Per molto tempo il mondo di Mr. Pickles è stato un armadio. Un luogo angusto, sporco e buio dove era stato lasciato a vivere nell'abbandono più totale. Nessuna passeggiata, nessuna carezza, nessuna attenzione. Solo paura e solitudine.

Quando i soccorritori lo hanno trovato, era quasi irriconoscibile. Il suo corpo era sepolto sotto oltre cinque chili e mezzo di pelo infeltrito, tanto che il suo viso era praticamente invisibile. Ma la scoperta più dolorosa sarebbe arrivata poche ore dopo, durante una lunghissima toelettatura che avrebbe svelato tutta la sofferenza nascosta dietro quella massa di nodi.
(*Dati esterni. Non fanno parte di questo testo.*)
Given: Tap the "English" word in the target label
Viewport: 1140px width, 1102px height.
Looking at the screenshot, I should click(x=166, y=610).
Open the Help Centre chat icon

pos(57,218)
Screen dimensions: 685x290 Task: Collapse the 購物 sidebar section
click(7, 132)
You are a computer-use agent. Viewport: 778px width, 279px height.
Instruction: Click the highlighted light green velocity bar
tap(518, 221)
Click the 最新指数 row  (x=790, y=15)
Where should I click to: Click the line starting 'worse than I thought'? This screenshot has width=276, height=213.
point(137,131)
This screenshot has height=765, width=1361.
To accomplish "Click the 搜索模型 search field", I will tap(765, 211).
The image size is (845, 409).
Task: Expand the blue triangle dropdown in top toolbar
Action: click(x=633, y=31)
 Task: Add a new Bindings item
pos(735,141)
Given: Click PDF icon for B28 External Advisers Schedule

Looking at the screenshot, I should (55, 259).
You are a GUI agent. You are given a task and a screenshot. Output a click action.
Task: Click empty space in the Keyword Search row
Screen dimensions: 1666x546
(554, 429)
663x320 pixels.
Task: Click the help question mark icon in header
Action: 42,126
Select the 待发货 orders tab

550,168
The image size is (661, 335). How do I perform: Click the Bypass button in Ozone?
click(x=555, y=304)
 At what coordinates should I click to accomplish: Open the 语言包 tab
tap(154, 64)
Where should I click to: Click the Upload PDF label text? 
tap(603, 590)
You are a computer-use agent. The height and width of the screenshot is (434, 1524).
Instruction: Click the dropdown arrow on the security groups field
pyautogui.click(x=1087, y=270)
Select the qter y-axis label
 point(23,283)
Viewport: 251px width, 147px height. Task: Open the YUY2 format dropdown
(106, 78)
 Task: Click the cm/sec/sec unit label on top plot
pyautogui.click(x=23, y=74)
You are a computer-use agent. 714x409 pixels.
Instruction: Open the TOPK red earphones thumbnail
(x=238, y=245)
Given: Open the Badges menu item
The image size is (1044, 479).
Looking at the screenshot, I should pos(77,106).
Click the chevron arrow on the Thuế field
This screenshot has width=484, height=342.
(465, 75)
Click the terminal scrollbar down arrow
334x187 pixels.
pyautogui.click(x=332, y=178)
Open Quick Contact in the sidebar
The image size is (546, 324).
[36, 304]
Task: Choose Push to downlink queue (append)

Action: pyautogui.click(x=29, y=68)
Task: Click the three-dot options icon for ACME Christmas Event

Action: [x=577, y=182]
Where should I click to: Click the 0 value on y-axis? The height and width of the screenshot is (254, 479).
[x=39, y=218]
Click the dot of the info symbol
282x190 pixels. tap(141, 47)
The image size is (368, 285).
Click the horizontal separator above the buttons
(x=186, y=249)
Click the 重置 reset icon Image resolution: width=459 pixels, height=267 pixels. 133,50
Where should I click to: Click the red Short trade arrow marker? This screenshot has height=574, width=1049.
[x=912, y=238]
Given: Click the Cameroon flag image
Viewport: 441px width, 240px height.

Una vita dimenticata dentro un armadio

La storia arriva dalla contea di Chatham, in Georgia, negli Stati Uniti, dove circa un mese fa gli operatori di un rifugio sono intervenuti dopo una segnalazione. Quello che hanno trovato è stato scioccante. Mr. Pickles era rinchiuso in un armadio, circondato dalla sporcizia e privo delle cure più elementari. Il suo pelo era cresciuto senza controllo per chissà quanto tempo, formando una sorta di corazza che gli ricopriva completamente il corpo. Persino camminare era impossibile.